## Text extract
____________________

# Quantum Field Theory



## ehanes7612 (Dec 28, 2017)

I began studying Quantum Field Theory recently ..the math is a lot to rap my head around but I remind myself of the big picture with simple videos like this


enjoy

https://www.youtube.com/watch?v=FBeALt3rxEA


Dr Lincoln has an entire series of videos doing a great job at providing simple explanations to concepts in modern physics


----------



## abax (Dec 28, 2017)

OMG Hanes, I'm still trying to visualize exactly
how the Big Bang happened according to Tyson!!!
This just confuses me even more on the subatomic level...aaccckkkkk!


----------



## ehanes7612 (Dec 30, 2017)

abax said:


> OMG Hanes, I'm still trying to visualize exactly
> how the Big Bang happened according to Tyson!!!
> This just confuses me even more on the subatomic level...aaccckkkkk!



it's a terrible name, and what I think leads to a great deal of misconceptions about the theory


----------



## abax (Dec 30, 2017)

I understand the theory was a whole concept. It's in the
details, in neutrinos, energy released at subatomic levels
that I struggle with. Have you read ASTROPHYSICS FOR
PEOPLE IN A HURRY? It's written for the non-scientist, but it's still somewhat unclear to me. As you delve into
the subject in more detail, I do wish you'd share it with
us...or just me. I like to understand such things.

____________________

## Source material

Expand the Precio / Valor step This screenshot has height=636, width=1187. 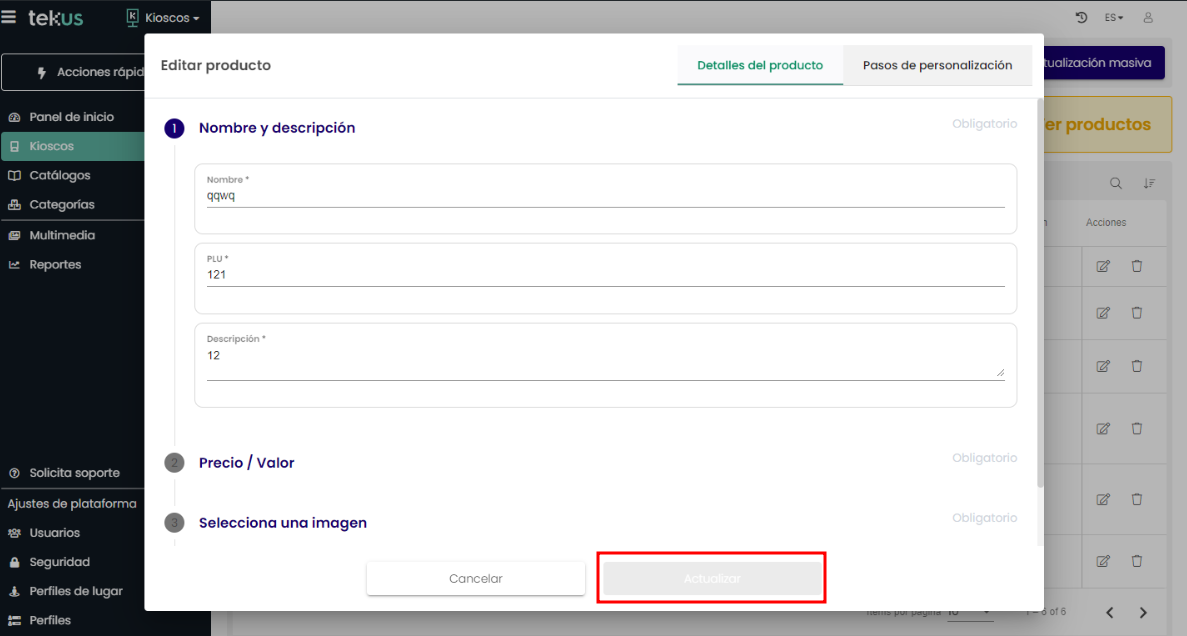click(246, 463)
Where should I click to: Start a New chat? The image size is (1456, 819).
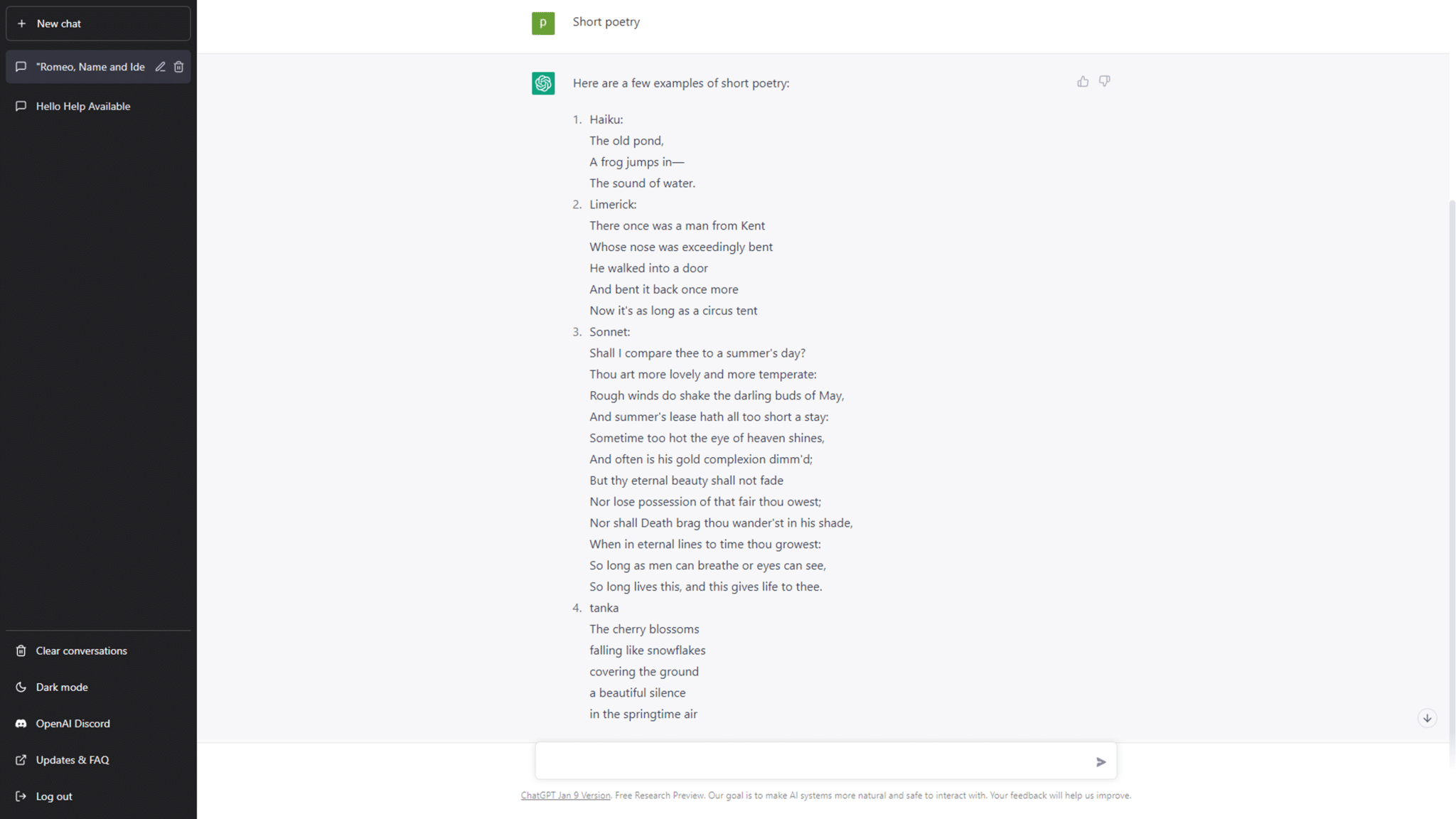(98, 23)
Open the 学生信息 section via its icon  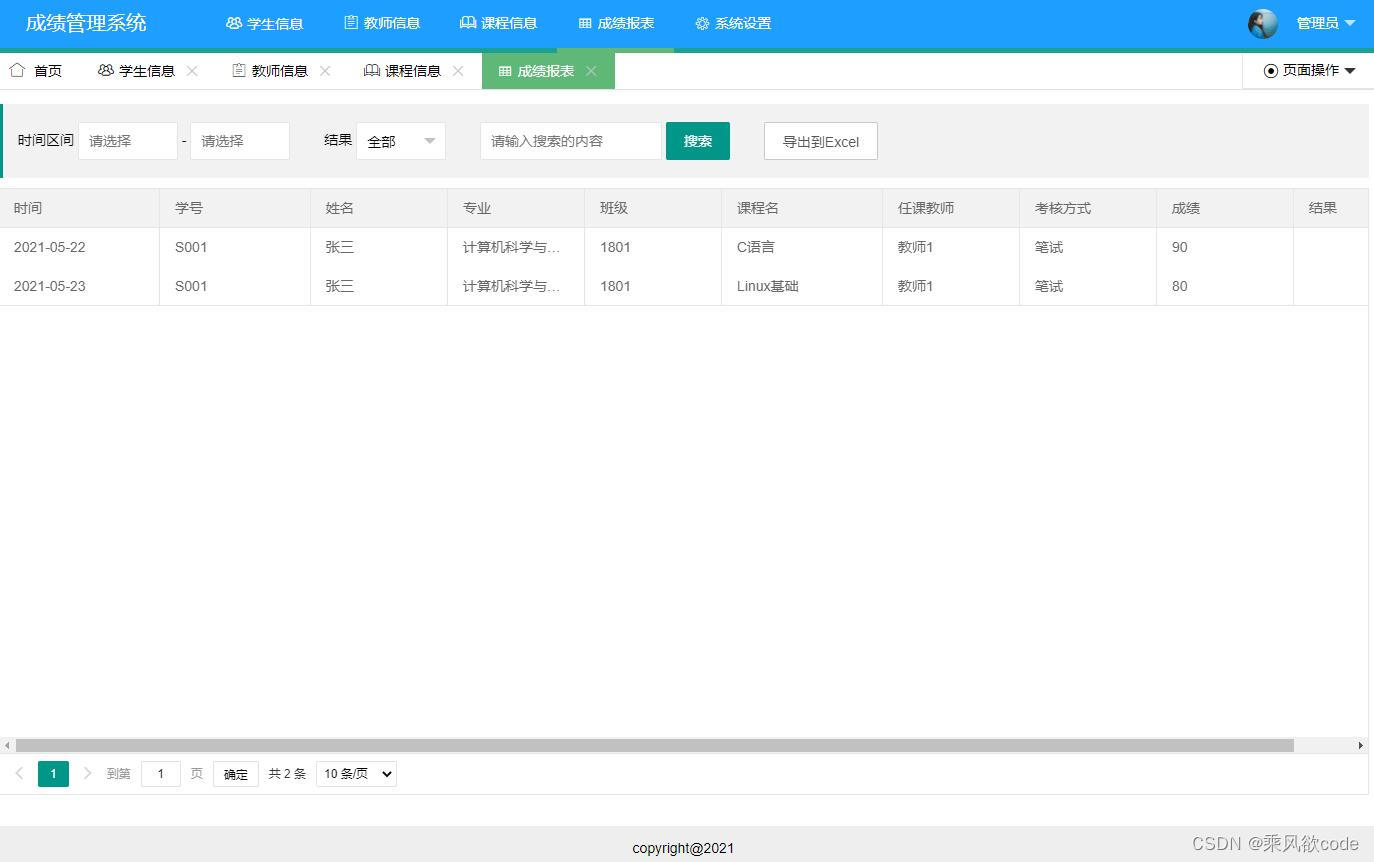click(233, 23)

____________________

## Do this
Please sum up the Quantum Field Theory thread in two sentences. The lines above play no part in what comes next.

## Result of this task
ehanes7612 recently began studying Quantum Field Theory, finds the math a lot to wrap their head around, and shares a video from Dr Lincoln, whose series gives simple explanations of concepts in modern physics. abax says this is even more confusing at the subatomic level, struggles with details such as neutrinos and energy released at subatomic levels, and asks ehanes7612 to share more as they study the subject further.